CPSC 340 18,19 Linear Classification

Posted by Luna on March 8, 2022

We can use linear regression to do the classification.

Binary Classification - classify into {-1, 1}

Loss function

  • we cannot use least square, because it will penalize the too-right prediction
  • we can use 0-1 loss, but it’s not smooth and convex
  • we can use Hinge Loss

Hinge Loss

If $y_i = + 1$, we get the label right if $w^Tx_i > 0$; If $y_i = - 1$, we get the label right if $w^Tx_i > 0$

Which means, if $y_iw^Tx_i > 0$, then the error is 0; if $y_iw^Tx_i < 0$, then the error is $-y_iw^Tx_i$

So the error is $max(0, -y_iw^Tx_i)$

However, it has a degenerate problem - w = 0 always give a lowest value.
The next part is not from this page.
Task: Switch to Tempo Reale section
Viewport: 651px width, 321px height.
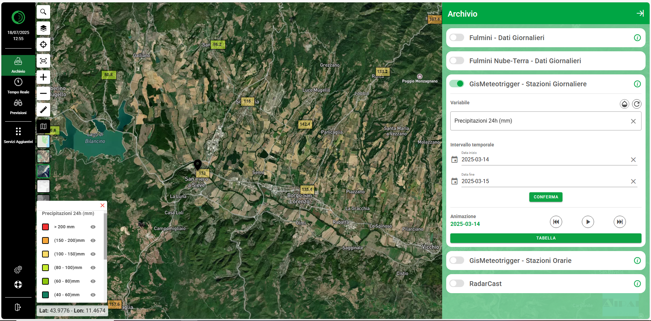Action: coord(18,86)
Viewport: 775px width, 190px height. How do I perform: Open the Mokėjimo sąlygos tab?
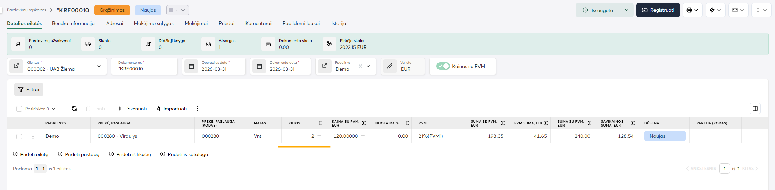(x=153, y=23)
$max(0, -y_iw^Tx_i)$ => $\max(0, 1-y_iw^Tx_i)$

SVM is hinge loss with L2-regularization. $f(w) = \max {0, 1-y_iw^Tx_i} + \frac{\lambda}{2}||w||^2$

Logistic Loss

We can smooth max the degenerate loss with log-sum-exp. $max{0, -y_iw^Tx_i} \approx \log(\exp(0) + \exp(-y_iw^Tx_i))$

Probability - Sigmoid

For prediction, we use “sign” to map the result to {-1, 1};

For probability, we want to map the $w^Tx_i$ to range [0, 1] - sigmoid function.

Multi-class Linear Classification

One-vs-All classification can turn binary classification into mutliclass classification.

  • Training phase: for each class ‘c’, train binary classifier to predict whether example is a ‘c’
  • Prediction phase: apply the classifiers to get a score of each class ‘c’, preict with the highest score.